**What is needed:** Reproduce the following text about a transatlantic cruise verbatim, in its entirety.

··· Text block

ON THE MEDITERRANEAN SEA
A table for two?
“No,” the head waiter said firmly but politely. “We have no more tables for two.”
End of discussion. But we did duly note that the table for two next to ours was empty for each and every night, during our 13-night Trans Atlantic Cruise on Royal Caribbean’s Adventure of the Seas.
So where we ended up each night, in the ship’s elegantly appointed, 1,500-seat main dining room, was at a table for 16.
What an experience that turned out to be. The first night, three couples joined us. So the other 10 seats remained empty. There was an Asian couple across from us who didn’t seem to speak much English. There was another Asian couple next to them, but they were from Austin, Texas – so communicating with them was no problem.
And at the far end of the table was an elderly couple, who didn’t talk to anyone – even each other. They looked as if their children had sent them on a cruise. The husband seemed resigned to it; he looked straight ahead in silence, or down into his food when it came. The woman had a once-beautiful face that I can only describe as eerily angry; it reminded me of an image I saw once in a magazine of a building fire, above which you could make out a ghostly face in the smoke and flames.
Night Two, and no one showed up at our table for 16, except the two of us. The Texas Asian couple ran into us the next day, and apologized, saying they had requested a table for two also; the head waiter had moved them to a table for six. The other Asian couple disappeared for the rest of the cruise, as completely as if they had gotten off the ship. And the elderly couple did not return.
So this was how it was for the next dozen nights – except the three nights we didn’t eat in the main dining room. Then the table sat completely empty.

······
··· Excerpted data

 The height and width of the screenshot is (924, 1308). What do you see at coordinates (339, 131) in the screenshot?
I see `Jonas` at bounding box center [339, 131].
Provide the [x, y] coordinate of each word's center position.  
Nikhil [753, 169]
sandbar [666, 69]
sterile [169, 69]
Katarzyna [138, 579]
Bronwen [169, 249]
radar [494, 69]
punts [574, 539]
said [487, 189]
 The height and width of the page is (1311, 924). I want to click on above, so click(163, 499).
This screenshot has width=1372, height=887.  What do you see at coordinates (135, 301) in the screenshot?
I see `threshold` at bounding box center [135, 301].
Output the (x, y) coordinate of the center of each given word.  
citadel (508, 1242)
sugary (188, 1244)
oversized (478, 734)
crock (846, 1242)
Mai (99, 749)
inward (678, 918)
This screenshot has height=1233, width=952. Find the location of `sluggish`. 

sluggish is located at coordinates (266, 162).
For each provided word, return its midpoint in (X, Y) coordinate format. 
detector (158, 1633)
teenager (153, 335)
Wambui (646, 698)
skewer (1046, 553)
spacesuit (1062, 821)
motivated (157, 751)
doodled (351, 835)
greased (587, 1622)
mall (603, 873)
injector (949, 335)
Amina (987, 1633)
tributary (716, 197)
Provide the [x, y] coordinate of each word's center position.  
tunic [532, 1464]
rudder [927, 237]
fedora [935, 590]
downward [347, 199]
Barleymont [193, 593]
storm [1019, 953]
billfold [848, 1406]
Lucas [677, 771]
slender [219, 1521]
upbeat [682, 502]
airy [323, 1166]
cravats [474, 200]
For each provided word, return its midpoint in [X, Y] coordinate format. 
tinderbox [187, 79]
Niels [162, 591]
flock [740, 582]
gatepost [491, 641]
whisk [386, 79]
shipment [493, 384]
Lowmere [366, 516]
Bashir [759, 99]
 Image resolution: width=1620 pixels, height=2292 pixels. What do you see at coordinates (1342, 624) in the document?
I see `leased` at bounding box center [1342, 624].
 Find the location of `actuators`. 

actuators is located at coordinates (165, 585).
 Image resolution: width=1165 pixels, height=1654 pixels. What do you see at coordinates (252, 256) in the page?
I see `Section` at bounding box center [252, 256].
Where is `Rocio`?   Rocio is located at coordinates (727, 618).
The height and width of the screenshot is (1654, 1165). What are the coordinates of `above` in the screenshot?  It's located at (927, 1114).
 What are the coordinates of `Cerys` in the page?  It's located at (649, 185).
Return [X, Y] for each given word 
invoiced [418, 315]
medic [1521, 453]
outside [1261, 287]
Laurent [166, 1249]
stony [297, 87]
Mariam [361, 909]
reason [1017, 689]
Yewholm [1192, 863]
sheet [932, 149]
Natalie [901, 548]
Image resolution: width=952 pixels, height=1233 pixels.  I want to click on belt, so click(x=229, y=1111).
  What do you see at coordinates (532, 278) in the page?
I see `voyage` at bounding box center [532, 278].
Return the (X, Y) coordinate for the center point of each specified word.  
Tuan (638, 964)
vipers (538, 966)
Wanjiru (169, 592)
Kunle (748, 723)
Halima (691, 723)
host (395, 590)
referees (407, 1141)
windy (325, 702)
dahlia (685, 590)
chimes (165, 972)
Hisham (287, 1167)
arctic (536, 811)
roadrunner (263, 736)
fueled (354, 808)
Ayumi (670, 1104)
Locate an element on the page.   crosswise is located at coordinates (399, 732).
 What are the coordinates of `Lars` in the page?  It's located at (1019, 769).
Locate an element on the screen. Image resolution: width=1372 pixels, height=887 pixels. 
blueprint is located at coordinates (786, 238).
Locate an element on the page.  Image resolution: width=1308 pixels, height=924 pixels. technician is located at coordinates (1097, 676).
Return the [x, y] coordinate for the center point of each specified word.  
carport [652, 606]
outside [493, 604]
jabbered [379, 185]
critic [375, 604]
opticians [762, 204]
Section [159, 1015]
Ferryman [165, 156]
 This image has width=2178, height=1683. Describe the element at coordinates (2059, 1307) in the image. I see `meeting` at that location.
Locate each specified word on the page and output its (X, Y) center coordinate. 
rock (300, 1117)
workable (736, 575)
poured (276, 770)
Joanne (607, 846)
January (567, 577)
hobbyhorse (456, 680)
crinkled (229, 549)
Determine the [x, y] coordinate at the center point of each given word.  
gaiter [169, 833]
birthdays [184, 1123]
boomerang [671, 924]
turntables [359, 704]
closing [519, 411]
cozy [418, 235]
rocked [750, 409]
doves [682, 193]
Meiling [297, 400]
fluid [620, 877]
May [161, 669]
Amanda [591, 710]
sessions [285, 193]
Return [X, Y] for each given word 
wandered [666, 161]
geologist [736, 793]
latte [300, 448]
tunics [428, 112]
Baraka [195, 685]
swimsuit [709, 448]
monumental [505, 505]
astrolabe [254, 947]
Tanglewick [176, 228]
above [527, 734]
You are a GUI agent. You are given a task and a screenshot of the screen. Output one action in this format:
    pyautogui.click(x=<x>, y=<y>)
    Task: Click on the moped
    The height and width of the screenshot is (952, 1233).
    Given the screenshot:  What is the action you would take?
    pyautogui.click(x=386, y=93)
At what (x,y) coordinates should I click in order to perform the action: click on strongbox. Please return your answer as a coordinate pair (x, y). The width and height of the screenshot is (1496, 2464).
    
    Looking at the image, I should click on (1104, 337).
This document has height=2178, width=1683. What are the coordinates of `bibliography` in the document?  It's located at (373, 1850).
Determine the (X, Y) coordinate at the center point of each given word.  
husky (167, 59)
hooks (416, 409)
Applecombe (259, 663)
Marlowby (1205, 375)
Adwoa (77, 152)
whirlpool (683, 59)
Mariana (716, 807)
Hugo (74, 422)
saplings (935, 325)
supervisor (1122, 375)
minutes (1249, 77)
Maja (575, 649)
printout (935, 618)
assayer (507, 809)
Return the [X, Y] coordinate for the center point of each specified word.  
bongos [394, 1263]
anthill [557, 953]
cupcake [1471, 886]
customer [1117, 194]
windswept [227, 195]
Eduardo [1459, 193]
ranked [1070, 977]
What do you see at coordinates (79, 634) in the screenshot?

······

**Solution for this problem:**
ON THE MEDITERRANEAN SEA
A table for two?
“No,” the head waiter said firmly but politely. “We have no more tables for two.”
End of discussion. But we did duly note that the table for two next to ours was empty for each and every night, during our 13-night Trans Atlantic Cruise on Royal Caribbean’s Adventure of the Seas.
So where we ended up each night, in the ship’s elegantly appointed, 1,500-seat main dining room, was at a table for 16.
What an experience that turned out to be. The first night, three couples joined us. So the other 10 seats remained empty. There was an Asian couple across from us who didn’t seem to speak much English. There was another Asian couple next to them, but they were from Austin, Texas – so communicating with them was no problem.
And at the far end of the table was an elderly couple, who didn’t talk to anyone – even each other. They looked as if their children had sent them on a cruise. The husband seemed resigned to it; he looked straight ahead in silence, or down into his food when it came. The woman had a once-beautiful face that I can only describe as eerily angry; it reminded me of an image I saw once in a magazine of a building fire, above which you could make out a ghostly face in the smoke and flames.
Night Two, and no one showed up at our table for 16, except the two of us. The Texas Asian couple ran into us the next day, and apologized, saying they had requested a table for two also; the head waiter had moved them to a table for six. The other Asian couple disappeared for the rest of the cruise, as completely as if they had gotten off the ship. And the elderly couple did not return.
So this was how it was for the next dozen nights – except the three nights we didn’t eat in the main dining room. Then the table sat completely empty.